Is it the wind, which can never be calm for long in this part of the world and has now found something unlatched or untethered to set free and send banging its way across Montana? Or is it an hours-later echo of the bedpost that George and Margaret had thumping against the wall?
Knocking. Steady and insistent.
By the time they win their struggle against the undertow of the unconscious and sort out their dreaming impressions from more-likely sources of the sound, a voice accompanies the knocking. Mr. Blackledge? Mrs.? We have an emergency here!
The door, someone’s at the door. In the middle of the night.
George sits up, clicks on the lamp at the bedside, and then flinches at the sudden light. He stands and although he’s dressed only in pajama bottoms he walks quickly to the door and opens it without question.
24.
YES, THERE CAN BE NO DOUBT—GEORGE OPENED THE door. He opened it, and isn’t an open door—whether open three inches or three feet—as good as a spoken invitation to enter?
But if George’s assumption was that someone from the motel office would appear in the doorway, he was wrong, and before he can push the door closed—an effort that would have been futile anyway, considering what his pushing strength would have been matched against—four Weboys have shouldered and shoved their way into Cabin Number Eight of the Prairie View Motor Court.
First through the door are Marvin and Elton, the wooly-headed Weboy brothers, followed by their uncle Bill.
What the hell, George says. What the hell. He backs up a few paces, which is a mistake, since the Weboys immediately flow into the space he has vacated.
Blanche Weboy then enters, and slowly, as if she wants to be certain the way has been prepared for her. She looks around the cabin as casually as if she’s inspecting it for her own use. Then she closes the door and slips the locking chain into its track, something the Blackledges never bothered with.
Margaret is sitting up in bed now and about to get out, but when Bill Weboy looks at her and arches his eyebrows, s
he sits back, pulling the sheet up to cover herself. It has taken her an uncharacteristically long time to speak, but she finally says, You can’t come in here!
Too late for that, Grandma, says Bill. We’re in.
Blanche smiles and points to George. He opened the door to us.
What time is it? asks Margaret, but plainly she doesn’t care what the answer might be.
So many bodies, large, light-absorbing bodies, in this small cabin, and their wavering shadows make it seem as though the room were lit by firelight.

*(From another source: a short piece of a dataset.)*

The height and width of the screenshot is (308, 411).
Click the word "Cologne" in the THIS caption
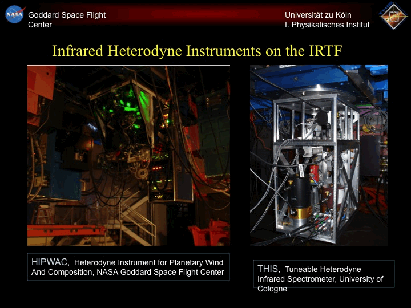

Out, says George. Get the hell out.
Blanche ignores him and instead sits down on the edge of the bed. She doesn’t even look at Margaret. See, you think you can gang up on Lorna, Blanche says, but then when it’s done to you, it’s a different story.

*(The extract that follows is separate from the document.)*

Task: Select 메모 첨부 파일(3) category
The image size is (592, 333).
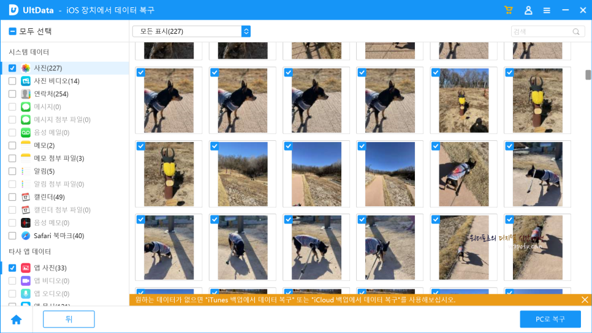Action: 59,159
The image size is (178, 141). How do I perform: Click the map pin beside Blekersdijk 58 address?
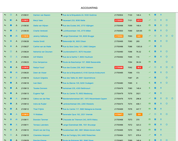pyautogui.click(x=62, y=41)
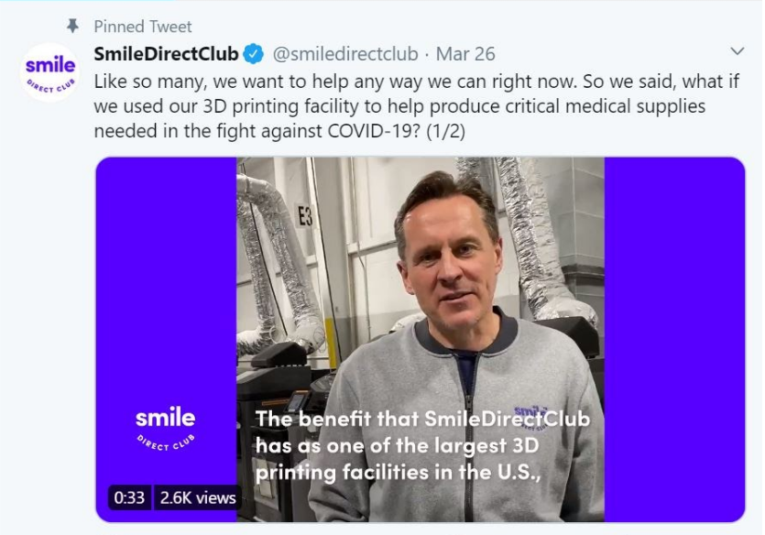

One of the Weboys—Elton? Is he the taller one?—moves to the door but only to stand with his back to it. The other brother remains in place. He’s holding a canvas satchel that bulges as though it might hold a load of tools.
Blanche unties her scarf, takes it off her head, and waves it in the air. Then she sighs and shakes loose her black hair as if it has pained her to have it covered and controlled.
What are you talking about? asks Margaret.
Is that what you’re going to do? says Blanche. Pretend like you don’t know what I’m talking about? Pretend like you didn’t jump Lorna at work? Two against one—
Nigger fun, her son adds.
—and the two of you badgering and bullying her to give up her boy. Shame on you. Trying to pry a baby loose from his mama. Blanche switches her scolding gaze to George. Shame on the both of you. You’re lucky Lorna doesn’t have a little mama bear in her. Come between that kind of mama and her baby, you’re liable to get your hand bit. And worse.
That’s not exactly what happened, says Margaret.
Somebody would have tried to come between me and any of my boys? Would have tried to talk me out of my own child? I tell you, it would have been hell to pay.